How do I prove that, considering all numbers natural, and p and i relatively prime,
$mp+n \not \equiv 0 \pmod i$
is the same as
$m-x \not \equiv 0 \pmod i$
considering x a natural number and the solution of
$xp+n \equiv 0 \pmod i$ ?
How do I prove that, considering all numbers natural, and p and i relatively prime,
$mp+n \not \equiv 0 \pmod i$
is the same as
$m-x \not \equiv 0 \pmod i$
considering x a natural number and the solution of
$xp+n \equiv 0 \pmod i$ ?
Since $p$ and $i$ are relatively prime, we know that $p$ has a multiplicative inverse mod $i$, which is to say there is a number $p^{-1}$ such that $p\,p^{-1}\equiv 1\pmod i$. If $x$ is a solution to $ xp+n\equiv 0\pmod i $ we can multiply both sides of the congruence above by $p^{-1}$ to obtain $ x+p^{-1}n\equiv 0 \pmod i $ Since we are also given that $m \not \equiv x\pmod i$ we have $ m+p^{-1}n \not \equiv 0 \pmod i $ Now, multiplying both sides of this by $p$ we obtain $ mp+n\not \equiv 0 \pmod i $ as required. This argument is reversible, so the two conditions in the original probem are equivalent.

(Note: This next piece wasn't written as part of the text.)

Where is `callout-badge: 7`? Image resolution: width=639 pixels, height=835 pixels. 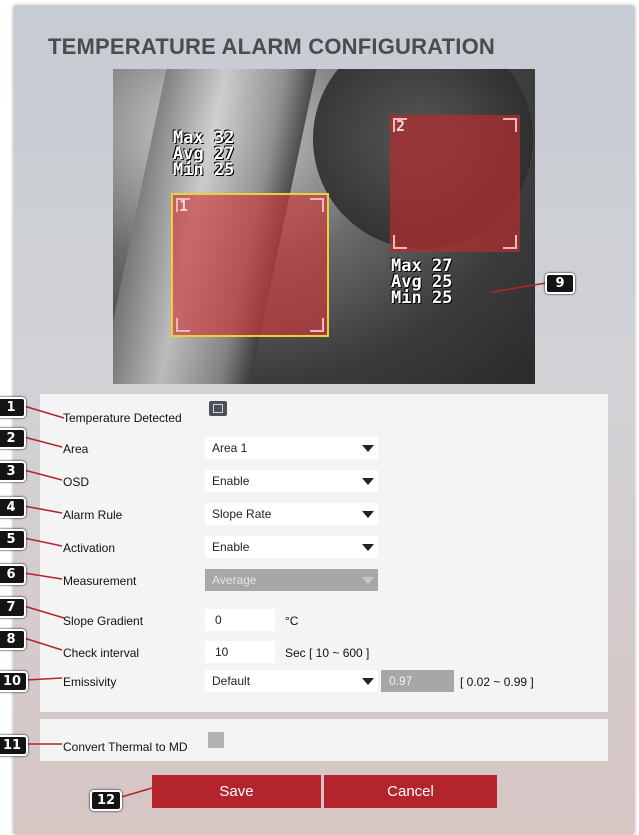
callout-badge: 7 is located at coordinates (13, 608).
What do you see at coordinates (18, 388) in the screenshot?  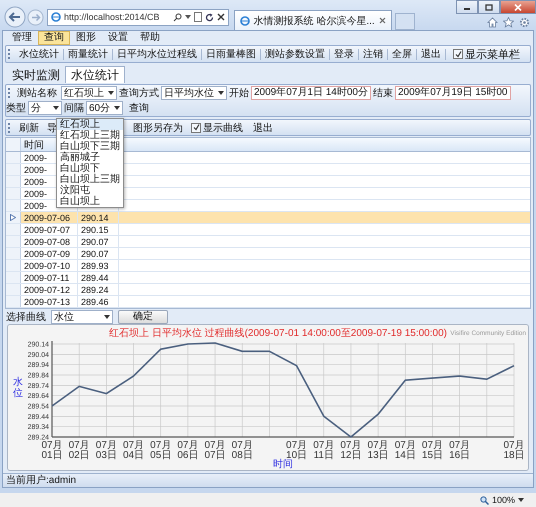 I see `y-axis-title: 水位` at bounding box center [18, 388].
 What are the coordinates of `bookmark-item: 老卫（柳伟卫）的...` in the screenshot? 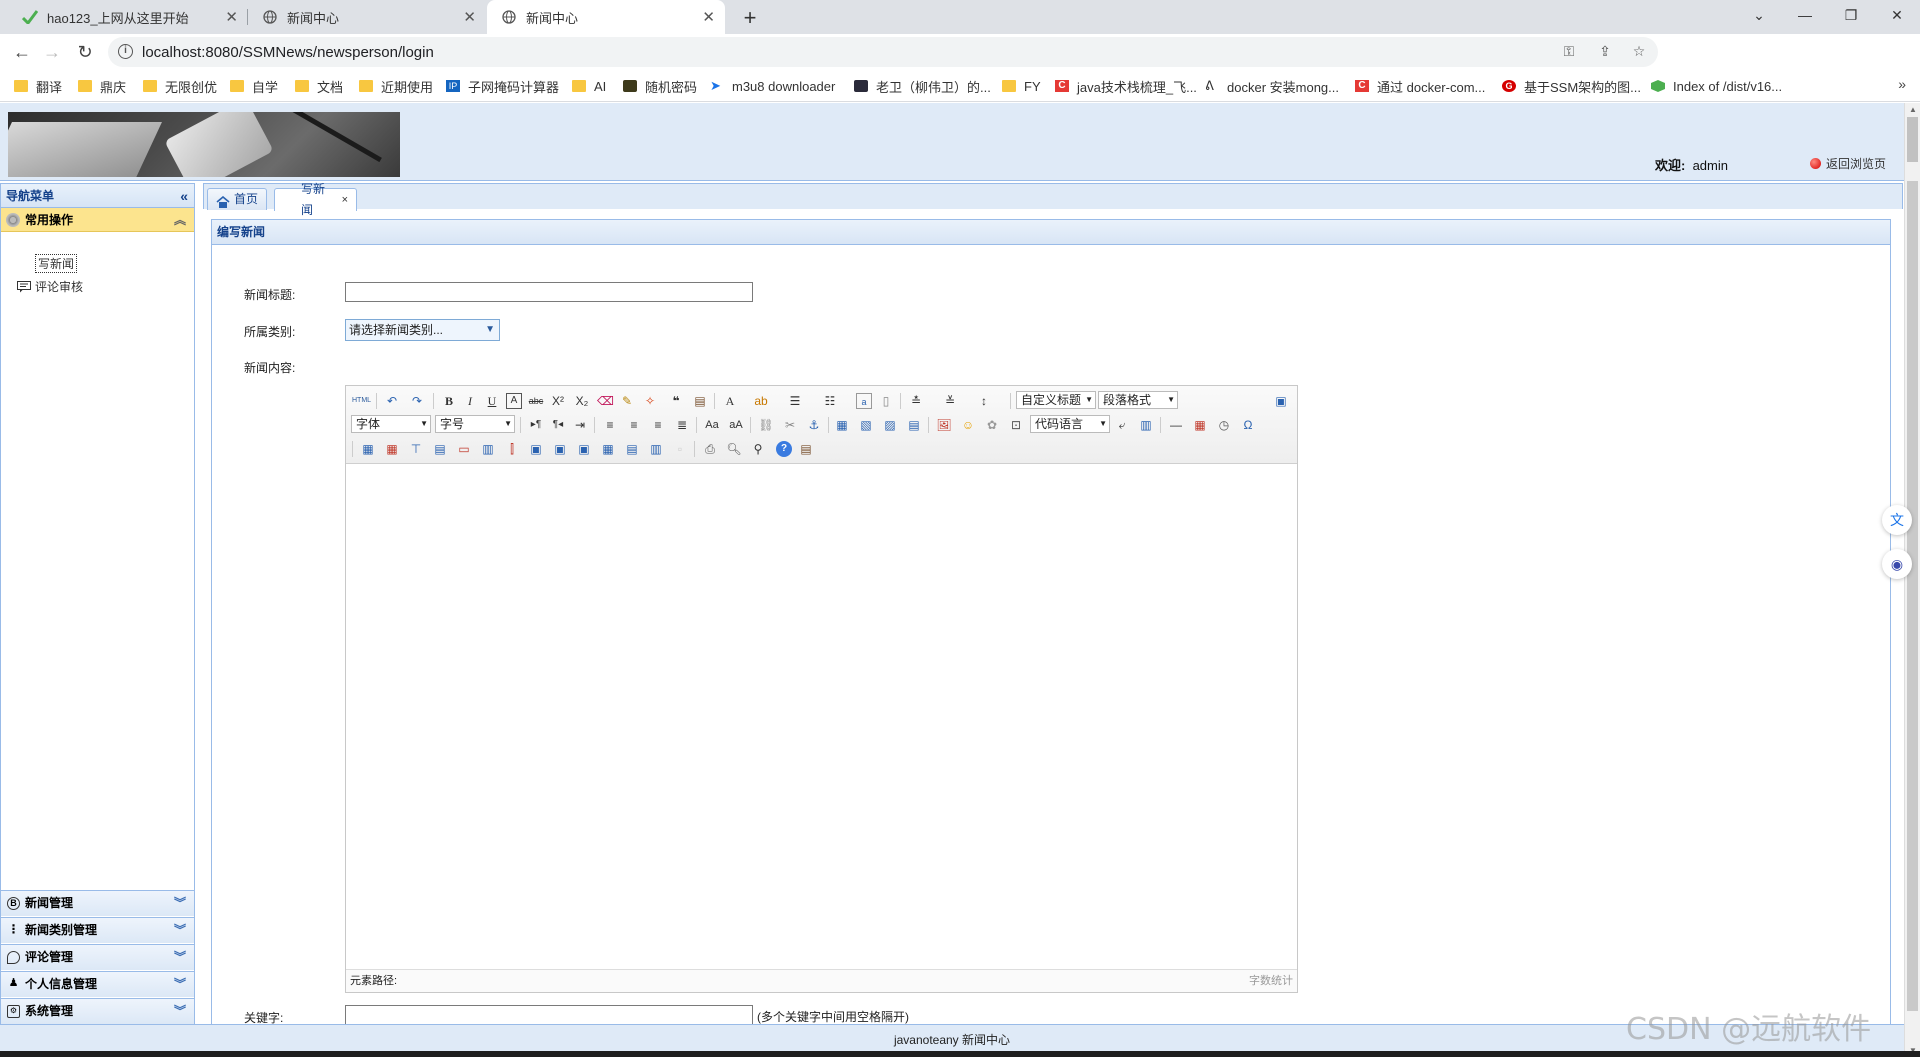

$xp+n\equiv 0\pmod i\,\wedge\,m-x\equiv 0\pmod i\,\Longrightarrow \,m\equiv x\pmod i\,\Longrightarrow$$\Longrightarrow\,mp+n\equiv xp+n\pmod i\equiv 0 \pmod i $and you can go back and forth with the arrows above
Consider the two statements $mp+n \not\equiv 0 \pmod i$ and $xp+n \equiv 0 \pmod i$ and suppose that $m-x \equiv 0 \pmod i$
Since $m-x \equiv 0 \pmod i$ we know that $i\mid(m-x) \implies i\mid(m-x)k \ \ \ \ \forall k \in \mathbb{Z}$
Also, $(mp+n)-(xp+n)\not\equiv 0 \pmod i$ $\implies mp-xp \not\equiv 0 \pmod i$
Therefore $(m-x)p \not\equiv 0\pmod i \implies i \not\mid (m-x)p$
This is a contradiction, therefore $mp+n \not\equiv 0 \pmod i$ and $xp+n \equiv 0 \pmod i$ $\implies$ $m-x \not\equiv 0 \pmod i$
Hint $\rm\,\ 0\not\equiv mp\!+\!n \equiv mp\!+\!n\!-\!(xp\!+\!n)\equiv (m\!-\!x)\,p.\:$ Scale this by $\rm1/p\:$ (exists by $\rm\:(p,i)=1).$